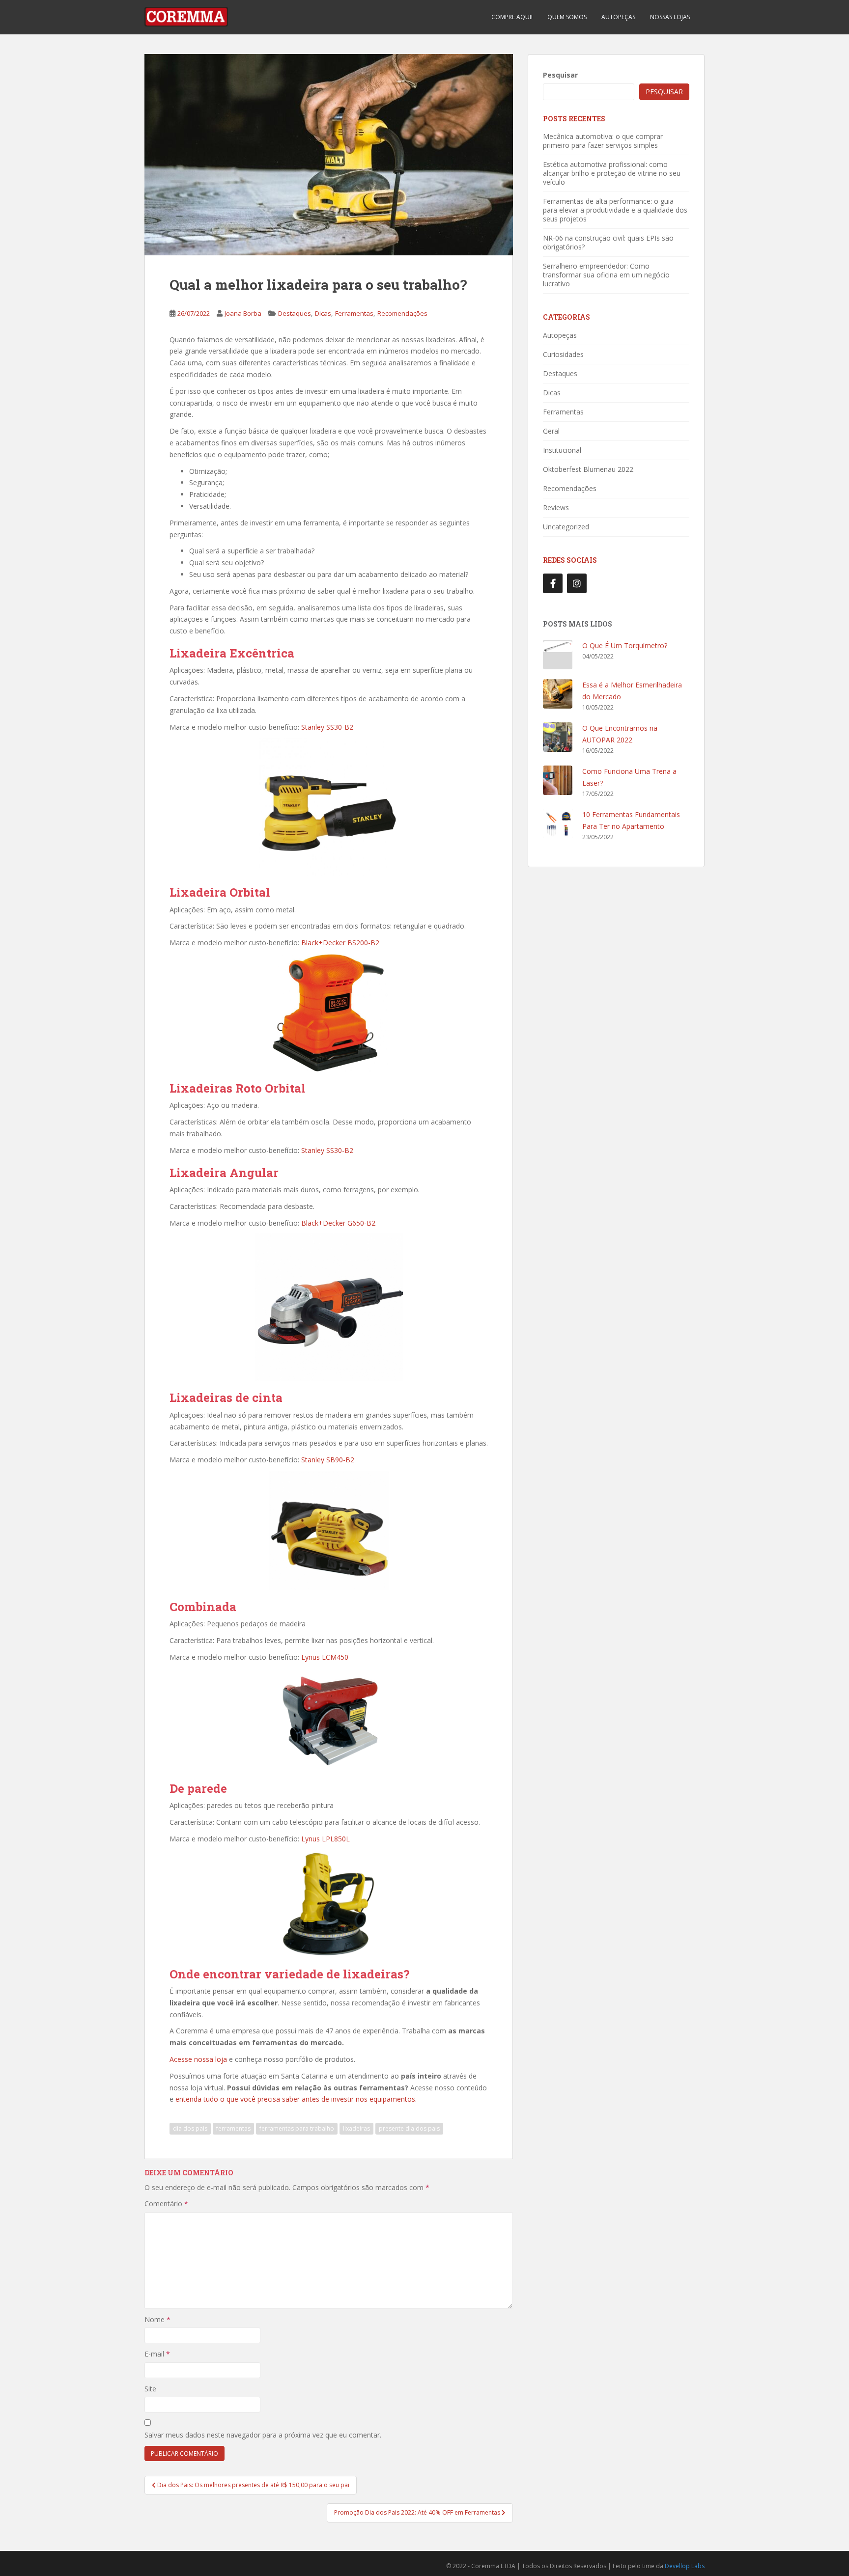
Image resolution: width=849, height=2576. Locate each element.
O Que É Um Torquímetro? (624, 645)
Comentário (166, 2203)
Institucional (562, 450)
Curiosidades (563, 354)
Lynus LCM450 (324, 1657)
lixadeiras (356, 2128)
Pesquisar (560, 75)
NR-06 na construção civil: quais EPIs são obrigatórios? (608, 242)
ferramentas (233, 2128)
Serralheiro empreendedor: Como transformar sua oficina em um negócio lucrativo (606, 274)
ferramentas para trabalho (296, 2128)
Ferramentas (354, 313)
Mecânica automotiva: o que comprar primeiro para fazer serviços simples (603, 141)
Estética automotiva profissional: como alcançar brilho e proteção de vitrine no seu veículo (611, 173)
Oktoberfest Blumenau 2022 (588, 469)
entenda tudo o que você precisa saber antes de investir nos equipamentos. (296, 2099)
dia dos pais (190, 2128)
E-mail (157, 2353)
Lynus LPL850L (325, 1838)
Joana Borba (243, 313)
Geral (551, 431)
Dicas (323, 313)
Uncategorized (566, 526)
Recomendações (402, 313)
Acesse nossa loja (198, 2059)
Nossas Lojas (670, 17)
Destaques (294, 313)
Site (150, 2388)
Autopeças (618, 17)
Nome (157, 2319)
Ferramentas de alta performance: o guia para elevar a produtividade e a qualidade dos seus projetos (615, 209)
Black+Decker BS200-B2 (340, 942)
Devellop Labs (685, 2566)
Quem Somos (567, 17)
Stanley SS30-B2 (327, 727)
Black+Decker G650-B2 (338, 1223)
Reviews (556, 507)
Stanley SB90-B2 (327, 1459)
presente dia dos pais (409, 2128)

> **Your goal**
Everything in the entries must be written out exactly; the pictures stay out.

> **Exercise response**
Image resolution: width=849, height=2576. Locate each element.
O Que É Um Torquímetro? (624, 645)
Comentário (166, 2203)
Institucional (562, 450)
Curiosidades (563, 354)
Lynus LCM450 (324, 1657)
lixadeiras (356, 2128)
Pesquisar (560, 75)
NR-06 na construção civil: quais EPIs são obrigatórios? (608, 242)
ferramentas (233, 2128)
Serralheiro empreendedor: Como transformar sua oficina em um negócio lucrativo (606, 274)
ferramentas para trabalho (296, 2128)
Ferramentas (354, 313)
Mecânica automotiva: o que comprar primeiro para fazer serviços simples (603, 141)
Estética automotiva profissional: como alcançar brilho e proteção de vitrine no seu veículo (611, 173)
Oktoberfest Blumenau 2022 (588, 469)
entenda tudo o que você precisa saber antes de investir nos equipamentos. (296, 2099)
dia dos pais (190, 2128)
E-mail (157, 2353)
Lynus LPL850L (325, 1838)
Joana Borba (243, 313)
Geral (551, 431)
Dicas (323, 313)
Uncategorized (566, 526)
Recomendações (402, 313)
Acesse nossa loja (198, 2059)
Nossas Lojas (670, 17)
Destaques (294, 313)
Site (150, 2388)
Autopeças (618, 17)
Nome (157, 2319)
Ferramentas de alta performance: o guia para elevar a produtividade e a qualidade dos seus projetos (615, 209)
Black+Decker BS200-B2 (340, 942)
Devellop Labs (685, 2566)
Quem Somos (567, 17)
Stanley SS30-B2 (327, 727)
Black+Decker G650-B2 (338, 1223)
Reviews (556, 507)
Stanley SB90-B2 (327, 1459)
presente dia dos pais (409, 2128)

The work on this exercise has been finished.